Text for analysis =>
━━━━━━━━━━

South Africa’s Constitution makes a direct promise to every citizen. Section 205 sets out the mandate plainly: prevent and combat crime, maintain public order, protect people and property, uphold the law. The distance between those words and what a person actually experiences walking into a police station is where the real question lives.
The Madlanga Commission, established in July 2025 to investigate allegations of criminality, political interference and corruption in the criminal justice system, has built a public record of institutional failure. Interim reports have been delivered. Evidence continues to be heard. The commission has received extensions to complete its work across its full terms of reference. Current reporting has examined alleged criminal-syndicate infiltration, institutional corruption and collusion involving SAPS and metro police departments. Government has linked the commission’s recommendations to broader police reform, announcing measures including an advisory panel, renewed vetting, lifestyle audits for senior officials and dedicated investigations into referrals from the hearings.

━━━━━━━━━━

[Stored items]
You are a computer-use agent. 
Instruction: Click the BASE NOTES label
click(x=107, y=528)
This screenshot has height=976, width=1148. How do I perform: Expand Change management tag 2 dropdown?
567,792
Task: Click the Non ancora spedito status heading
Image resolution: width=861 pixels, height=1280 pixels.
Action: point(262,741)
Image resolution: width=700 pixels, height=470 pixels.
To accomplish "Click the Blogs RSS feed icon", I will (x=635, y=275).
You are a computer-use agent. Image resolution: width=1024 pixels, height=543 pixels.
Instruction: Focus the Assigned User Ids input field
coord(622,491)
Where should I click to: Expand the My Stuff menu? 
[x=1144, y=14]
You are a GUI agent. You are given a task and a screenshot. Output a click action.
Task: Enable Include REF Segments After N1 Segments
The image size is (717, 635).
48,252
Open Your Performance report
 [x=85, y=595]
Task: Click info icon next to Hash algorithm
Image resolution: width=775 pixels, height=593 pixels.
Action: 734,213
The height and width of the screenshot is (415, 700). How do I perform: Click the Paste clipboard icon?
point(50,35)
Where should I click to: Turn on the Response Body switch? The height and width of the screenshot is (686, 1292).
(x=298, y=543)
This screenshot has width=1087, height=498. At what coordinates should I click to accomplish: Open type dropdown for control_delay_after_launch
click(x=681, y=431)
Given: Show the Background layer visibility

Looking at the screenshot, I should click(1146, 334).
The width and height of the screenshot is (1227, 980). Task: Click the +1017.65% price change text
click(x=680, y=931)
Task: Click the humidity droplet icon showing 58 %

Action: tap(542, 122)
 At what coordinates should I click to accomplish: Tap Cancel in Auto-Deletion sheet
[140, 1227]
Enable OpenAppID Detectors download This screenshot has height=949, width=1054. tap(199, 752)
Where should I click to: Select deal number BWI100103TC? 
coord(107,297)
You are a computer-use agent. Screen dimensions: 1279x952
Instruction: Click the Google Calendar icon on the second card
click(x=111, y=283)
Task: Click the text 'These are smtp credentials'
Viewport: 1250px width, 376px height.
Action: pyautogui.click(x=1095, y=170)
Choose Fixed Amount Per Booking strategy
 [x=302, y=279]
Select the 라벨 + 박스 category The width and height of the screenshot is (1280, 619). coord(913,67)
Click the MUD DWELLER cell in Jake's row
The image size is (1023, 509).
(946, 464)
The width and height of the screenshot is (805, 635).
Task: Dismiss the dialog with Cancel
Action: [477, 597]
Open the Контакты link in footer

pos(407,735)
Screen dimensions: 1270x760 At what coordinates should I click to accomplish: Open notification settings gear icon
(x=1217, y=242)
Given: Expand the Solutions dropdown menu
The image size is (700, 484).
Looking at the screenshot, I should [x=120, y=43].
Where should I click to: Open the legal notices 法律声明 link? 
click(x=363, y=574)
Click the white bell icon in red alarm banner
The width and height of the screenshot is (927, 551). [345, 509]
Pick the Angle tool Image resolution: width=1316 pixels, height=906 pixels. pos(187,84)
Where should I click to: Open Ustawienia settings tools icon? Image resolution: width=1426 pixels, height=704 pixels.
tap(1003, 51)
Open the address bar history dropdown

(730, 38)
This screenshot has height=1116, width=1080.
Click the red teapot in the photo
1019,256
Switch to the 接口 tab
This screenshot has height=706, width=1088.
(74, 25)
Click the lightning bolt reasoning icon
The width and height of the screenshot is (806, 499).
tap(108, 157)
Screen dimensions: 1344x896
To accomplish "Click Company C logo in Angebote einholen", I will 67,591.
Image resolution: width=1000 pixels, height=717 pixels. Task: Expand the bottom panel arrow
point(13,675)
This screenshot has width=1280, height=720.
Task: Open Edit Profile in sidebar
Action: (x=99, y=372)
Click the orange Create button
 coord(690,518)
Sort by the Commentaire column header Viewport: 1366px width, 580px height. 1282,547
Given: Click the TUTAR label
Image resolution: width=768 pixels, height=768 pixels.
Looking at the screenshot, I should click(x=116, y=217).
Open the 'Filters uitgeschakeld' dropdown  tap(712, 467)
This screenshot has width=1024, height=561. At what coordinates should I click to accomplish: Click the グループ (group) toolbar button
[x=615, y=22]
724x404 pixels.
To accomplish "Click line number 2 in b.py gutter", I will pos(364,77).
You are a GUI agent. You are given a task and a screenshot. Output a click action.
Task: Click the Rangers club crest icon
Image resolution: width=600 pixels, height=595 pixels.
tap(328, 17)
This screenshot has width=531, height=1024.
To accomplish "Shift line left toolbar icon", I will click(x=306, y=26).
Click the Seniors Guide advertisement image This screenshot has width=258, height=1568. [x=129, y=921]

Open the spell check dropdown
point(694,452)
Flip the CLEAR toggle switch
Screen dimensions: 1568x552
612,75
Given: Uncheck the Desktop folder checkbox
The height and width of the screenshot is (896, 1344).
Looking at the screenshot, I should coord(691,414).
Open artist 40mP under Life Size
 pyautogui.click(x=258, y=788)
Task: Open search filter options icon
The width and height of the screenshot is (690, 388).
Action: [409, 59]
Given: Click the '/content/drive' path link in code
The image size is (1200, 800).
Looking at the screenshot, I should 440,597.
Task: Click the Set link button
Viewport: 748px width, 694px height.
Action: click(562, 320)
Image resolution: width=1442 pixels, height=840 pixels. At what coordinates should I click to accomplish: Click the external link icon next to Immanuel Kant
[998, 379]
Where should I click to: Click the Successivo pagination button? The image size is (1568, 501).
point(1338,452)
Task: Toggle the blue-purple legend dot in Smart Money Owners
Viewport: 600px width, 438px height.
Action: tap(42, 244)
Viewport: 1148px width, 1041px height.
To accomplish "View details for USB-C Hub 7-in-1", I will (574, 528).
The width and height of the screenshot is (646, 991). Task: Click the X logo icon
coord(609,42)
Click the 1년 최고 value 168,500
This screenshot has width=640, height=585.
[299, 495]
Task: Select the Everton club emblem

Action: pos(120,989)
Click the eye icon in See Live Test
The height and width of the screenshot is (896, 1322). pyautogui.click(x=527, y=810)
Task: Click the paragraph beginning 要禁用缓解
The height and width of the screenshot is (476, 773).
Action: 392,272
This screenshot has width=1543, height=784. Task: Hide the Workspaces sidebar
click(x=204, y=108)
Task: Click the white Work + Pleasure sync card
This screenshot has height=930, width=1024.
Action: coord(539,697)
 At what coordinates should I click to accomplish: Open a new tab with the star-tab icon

━━━━━━━━━━

Task instructions =>
Answer these questions from the passage on South African policing.
(a) Which section of the Constitution sets out the police mandate?
(b) In what month and year was the Madlanga Commission established?
(c) What kind of audits did government announce for senior officials?
The data has no connection to the text.

Result of the exercise =>
(a) Section 205.
(b) July 2025.
(c) Lifestyle audits.